PROBLEMS TO WORK ON -
1: Answer these questions from the passage on healing spaces, one line each:
(a) From which Anglo-Saxon word does "healing" come, and what does that word mean?
(b) About what share of the population lives in cities?
(c) By how much is that number expected to increase by 2050?
2: Decide whether each statement agrees with the passage on healing spaces. Answer yes or no, and quote the words from the passage that decide it.
(a) Healing and curing mean the same thing.
(b) Well-designed healing environments can shorten hospital stays.
(c) Busy work schedules are named as a factor in rising stress levels.
3: Continue the passage on healing spaces from its last sentence.

PROVIDED PASSAGE -

+++

What is a Healing Space?
To understand the concept of healing spaces, we first need to understand the etymology of the term ‘healing’. The word healing comes from the Anglo-Saxon word ‘healen’, which means to make whole. The other way to look at it is a harmony of the mind, body, and spirit. Many people mistake healing for curing, something that is poles apart at its roots. Curing is more of dealing with fixed problems, eradicating diseases, and curing symptoms whereas healing is more of an experience. Healing environments are an organizational culture that helps patients and their families recover from the stresses imposed by illness, hospital atmospheres, medical visits, etc. A healing environment has a nurturing and therapeutic environment. Studies show that well-designed healing environments can reduce patients’ anxieties and stress, accelerate recovery, shorten hospital stays, lessen pain and promote health and well-being.
The Need for Healing Spaces
The world is rapidly urbanizing. Around 60% of the population lives in cities. By 2050, the number will further increase by 20%. City life has made people remain shut up inside homes-enclosed by walls, concrete slabs, and roofs. People are already living more in the virtual world than experiencing reality. Large cities and large societies mean increased levels of stress, pollution, poverty, etc. Major factors that have contributed to mental illness, stress levels, and feelings of discomfort are the advancement of technology, busy work schedules, a decrease in physical activities, diminishing human-nature relationships, etc.

+++

MATERIAL SHOWN -
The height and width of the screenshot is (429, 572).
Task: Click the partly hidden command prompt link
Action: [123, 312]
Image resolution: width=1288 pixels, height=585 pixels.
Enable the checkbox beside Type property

+++

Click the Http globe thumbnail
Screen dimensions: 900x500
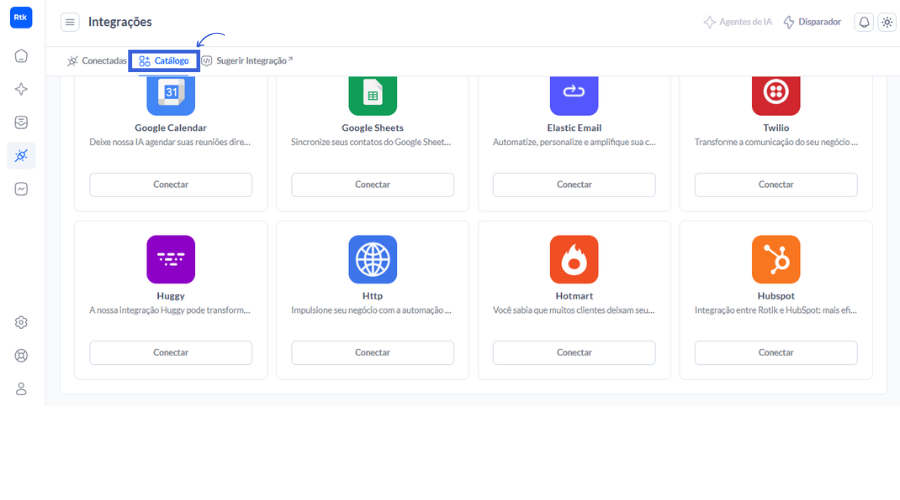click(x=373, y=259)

+++

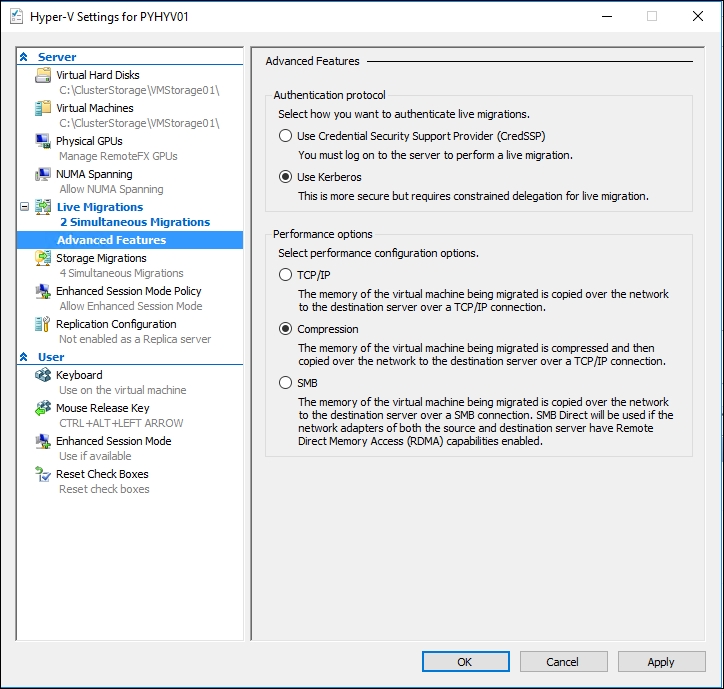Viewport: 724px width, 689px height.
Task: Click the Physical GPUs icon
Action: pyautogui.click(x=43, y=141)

+++

RESPONSES BY TASK -
1:
(a) "Healen," which means to make whole.
(b) Around 60%.
(c) By a further 20%.

2:
(a) No: "Many people mistake healing for curing, something that is poles apart at its roots."
(b) Yes: "Studies show that well-designed healing environments can reduce patients’ anxieties and stress, accelerate recovery, shorten hospital stays, lessen pain and promote health and well-being."
(c) Yes: "Major factors that have contributed to mental illness, stress levels, and feelings of discomfort are the advancement of technology, busy work schedules, a decrease in physical activities, diminishing human-nature relationships, etc."

3:
Healing environments are physical settings that support the process of recovery or healing, relieving stress, and discomfort, gaining mental health, rejuvenation, etc. The healing process happens yet again in hospital environments that cause further stress-building since they are too compact, do not have much décor, smell, are devoid of natural views, etc. Thus, healing spaces need to change according to the needs and comfort of the current generations. What are the changes that can be brought about? What are the factors or characteristics that contribute to a good healing space?
Types of Healing Environments
To get to know the different types, let us understand the meaning of an Optimum Healing Environment beforehand. An OHE is a term coined by the Samueli Institute in 2004 used to describe a healthcare system that is designed to stimulate and support the inherent healing capacity of patients, families, and their care providers. An OHE consists of people, their behaviors, and the surrounding physical environment. An Optimum Healing Framework consists of 8 concepts with-held within the 4 environments. The internal, interpersonal, behavioral, and external environment.
The internal environment begins with the individual and his or her internal environment. It consists of personal wholeness or the healing thoughts within oneself. The interpersonal environment talks about better healing when constructive interactions between the healer and the patient happen. Behavioral environment talks about the practice of healthy lifestyles that include adequate amounts of exercise, a nutritious and balanced diet, relaxation and stress management, a balance of work and leisure, sufficient sleep, etc. Finally, the external environment should evoke a sense of serenity and calmness.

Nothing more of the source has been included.